In pratica quali sono i valori che rappresento quando lavoro.

Oggi pochissime aziende hanno una rappresentazione chiara di quali sono i propri valori e del perché fanno quello che fanno.

E quindi le persone non saranno interessate a lavorare per esse;

Inflessibilità e insicurezza

Il lavoro di oggi è diventato sempre più insicuro.

Perché lo si può perdere da un momento all’altro e perché comunque gli stipendi sono così bassi che spesso bastano appena a sfamarsi senza offrire la possibilità di mettere su famiglia, comprare una casa, fare investimenti.

Di conseguenza le generazioni dalla mia (millennials) in poi si sono abituate a pararsi il culo. E per diminuire il livello di rischio hanno diversificato: lavoretti, gig economy, hobby remunerativi.

Il punto è che

– siamo diventati così bravi a farlo che la mancanza di flessibilità di un lavoro normale ci renderebbe difficile svolgere questi altri lavori e quindi il lavoro normale dovrebbe compensare, oltre alle ore svolte, anche questa perdita di sicurezza economica;

– siamo diventati così bravi a farlo che la nostra redditività oraria nel fare questi lavoretti è maggiore di quella di un singolo lavoro normale, quindi chi ce lo fa fare di accettarlo?

- **Estratto dei dati**
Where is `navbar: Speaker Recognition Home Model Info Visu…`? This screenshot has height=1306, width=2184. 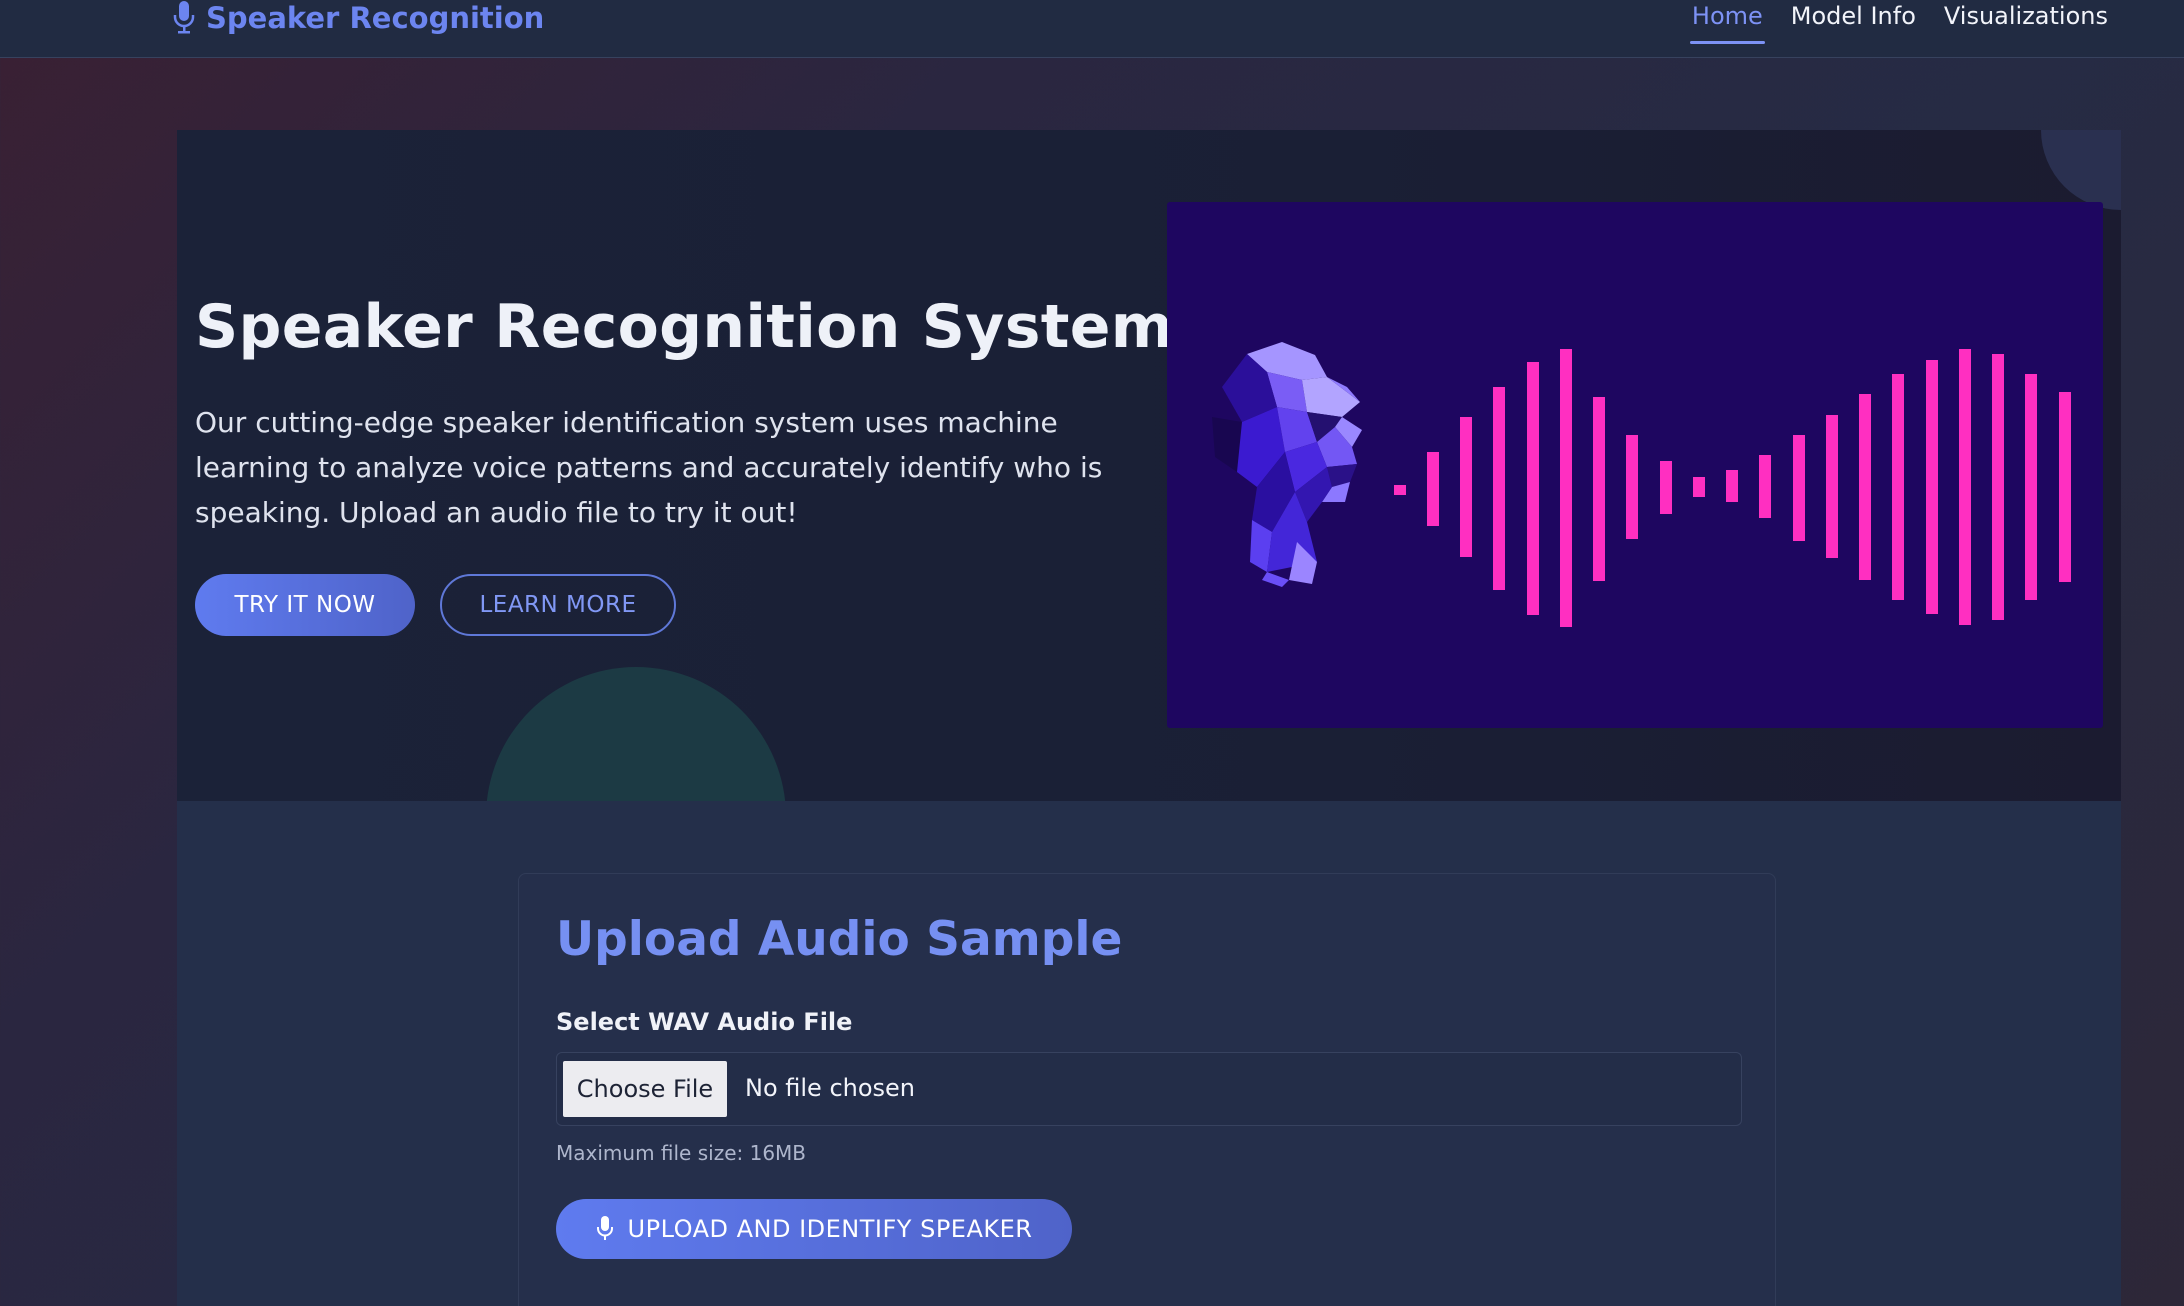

- **Elenco attività**
- 1) Nel brano sul lavoro, che cosa hanno fatto le generazioni dai millennials in poi per diminuire il livello di rischio?
- 2) Trascriva dal brano sul lavoro la parte che inizia con "In pratica quali" e prosegue fino a "economy, hobby remunerativi.", compreso.
- 3) Prosegua il brano sul lavoro, riprendendo dopo l'ultima frase riportata.

- **Risposte per attività**
- 1) Hanno diversificato, con lavoretti, gig economy e hobby remunerativi.

- 2)
In pratica quali sono i valori che rappresento quando lavoro.

Oggi pochissime aziende hanno una rappresentazione chiara di quali sono i propri valori e del perché fanno quello che fanno.

E quindi le persone non saranno interessate a lavorare per esse;

Inflessibilità e insicurezza

Il lavoro di oggi è diventato sempre più insicuro.

Perché lo si può perdere da un momento all’altro e perché comunque gli stipendi sono così bassi che spesso bastano appena a sfamarsi senza offrire la possibilità di mettere su famiglia, comprare una casa, fare investimenti.

Di conseguenza le generazioni dalla mia (millennials) in poi si sono abituate a pararsi il culo. E per diminuire il livello di rischio hanno diversificato: lavoretti, gig economy, hobby remunerativi.

- 3)
Quale futuro mi offri?

Proprio perché il lavoro di oggi è così insicuro non siamo più disposti ad accettare solo lo stipendio, perché anche ammesso che esso sia elevato (e non lo è) se l’attività lavorativa dura solo 3/4 mesi io voglio anche qualcosa che mi aiuti a garantirmi un futuro oltre questo orizzonte temporale.

Come?

Facendomi crescere professionalmente tramite corsi, training, apprendimento di nuove skill.

Se non le includi nella tua offerta lo stipendio che sarò disposto ad accettare dovrà anche compensare il tempo in cui sarò disoccupato

Il valore del tempo

Ogni generazione è la risposta ai problemi dei propri genitori.

Cosa significa?

Ogni persona che cresce sente su di sé, durante i primi anni della propria vita, la pressione dei dolori e delle paure dei propri genitori, di ciò che gli è mancato.

La generazione dei miei nonni ha vissuto la guerra, la fame e la povertà.

I loro dolori sono stati la povertà stessa e la mancanza di cibo e beni.

Di conseguenza i loro figli, la generazione dei miei genitori, ha ricevuto come input fondamentale della vita “non essere povero”.

Di conseguenza hanno dedicato tutto il loro essere al lavoro e all’ottenimento di beni che garantissero loro la non-povertà: soldi, cibo, vestiti.

Ma qual è stato il loro dolore?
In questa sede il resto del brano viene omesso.